I agree that treating corporations or governments or countries as single coherent individuals is a type error, since it’s important to be able to decompose them into factions and actors to build a good gears-level model that is predictive, and you can easily miss that. I strongly disagree that treating them as actors which can be trusted or distrusted is a type error. You seem to be making the second claim, and I don’t understand it; the company makes decisions, and you can either trust it to do what it says, or not—and this post says the latter is the better model for anthropic.

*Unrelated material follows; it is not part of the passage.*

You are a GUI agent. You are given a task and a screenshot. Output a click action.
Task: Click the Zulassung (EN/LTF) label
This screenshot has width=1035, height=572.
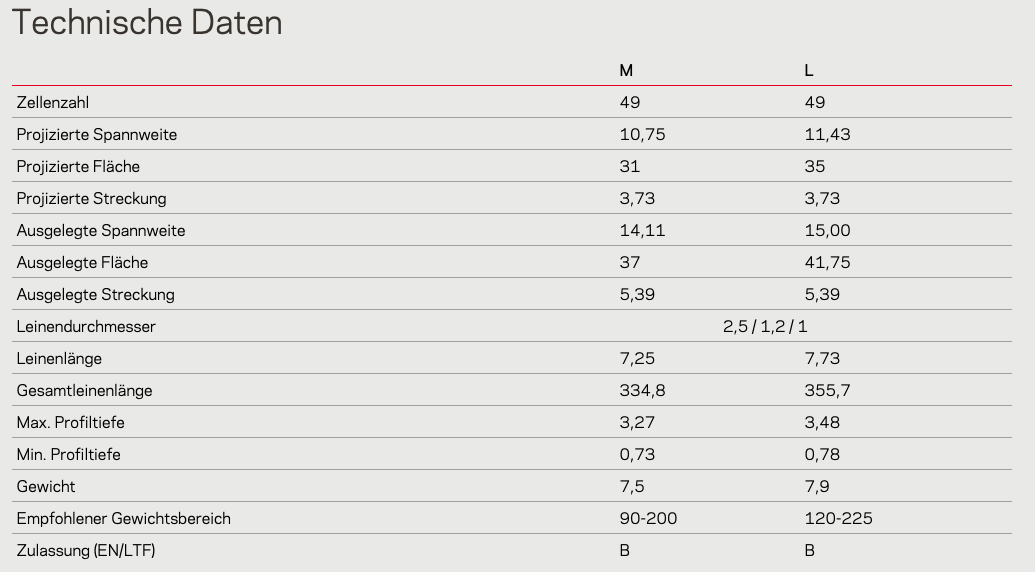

Of course, the fact that you can’t trust a given democracy to keep its promises doesn’t mean you can’t trust any of the individuals in it, and the fact that you can’t trust a given corporation doesn’t necessarily mean that about the individuals working for the company either. (It doesn’t even mean you can’t trust each of the individual people in charge—clearly, trust isn’t necessarily conserved over most forms of preference or decision aggregation.)
But as stated, the claims made seem reasonable, and in my view, the cited evidence shows it’s basically correct, about the company as an entity and its trustworthiness.
I don’t really disagree with anything you said here. (Edit to add: except that I don’t agree with the OP’s interpretation of all the evidence listed.)
Specific examples would be appreciated.
Do you mean things like opposition to open-source? Opposition to pushing-the-SOTA model releases?
(I see that you offered the second as an example to Tsvi.)